Having fed you a glut from diminished plates,
decayed chunks from long-dead mad cows,
vegetables bearing poisonous pips,
fruits possessed by invisible worms,
discreetly, yet not very discreetly, prepared
in a faecal, steaming pit in the ground,
where squalid vermin taunt the sweaty cook
with shrieks of sneering laughter,
and much of the offering is retrieved
from the plates of earlier peasants
(quite likely you'll not even notice),
they'll take back some of your coins,
both the valuable and quite worthless,
and prepare further diminished plates.
Perhaps they'll send your pained, corrupted flesh,
which you believe to be quite sound,
to fight blunderingly on the planes
a looming, villainous champion,
and from a safe distance
rain down on him with slings and arrows
before he kills you
but only after he's broken your bones.
They will yet rationally sacrifice your purity
as the daughters of Lot,
expendable for just cause.
24th March 2005
It's a cold dark objective fear.
His face loose folds of jowls,
a sagging half squinted eyelid
and a lopsided woeful expression,
that hides cunning manipulation and brutality.
It's a rancid stench of flies
and faecal matter and musty mothballs,
that clings to the throat and nasal passage.
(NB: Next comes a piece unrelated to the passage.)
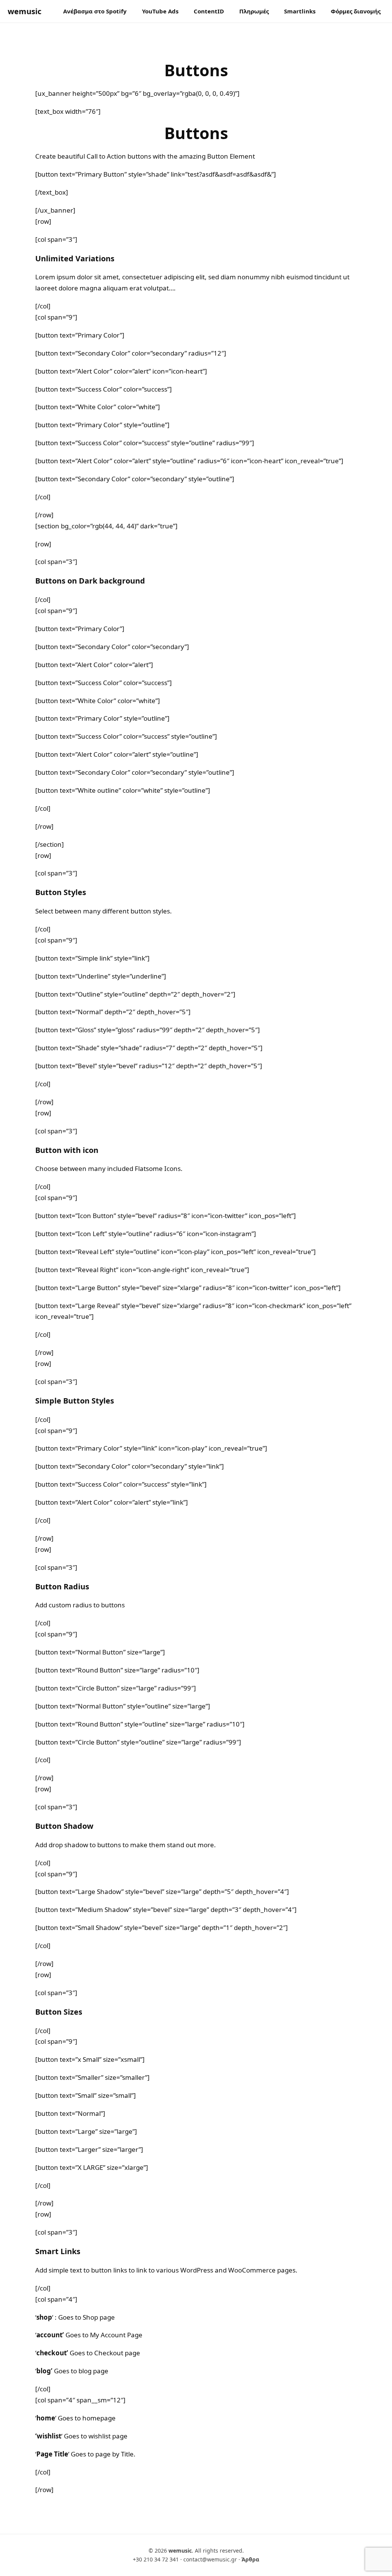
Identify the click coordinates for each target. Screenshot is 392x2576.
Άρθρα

Entering the box white cottage,
one up one down, dark steps into
an eternity of mundane atrocities
and mass genocide of blue bottles.
A frozen winter, but not bone cold,
the neighbours say he starved and froze,
ate soil with his hands,
stripped wood panels from the wall.
His bulky frame denied starvation,
insanity maybe, greed undoubtedly,
as his hands grasped screw driver, plant pot
and bread knife rapidly stabbing,
bludgeoning, punching with frenzied violence
the face of an old woman.
Force and trauma and a wad of cash.
Now three square meals a day,
a warm room and cigarettes.
His lopsided blood hound face stares blankly
from BBC news.
I think of him at night,
walking across the lawn from his house to mine.
I think of him in the barn,
dank, dirty, a lonely space in time.
The darkness of man gapes,
and sits comfortably outside the window.
An article about a dung beetle
Says they devour matter that’s faecal
Imagine eating pooh
It’s what dung beetles do
The fetor of their breath must be lethal!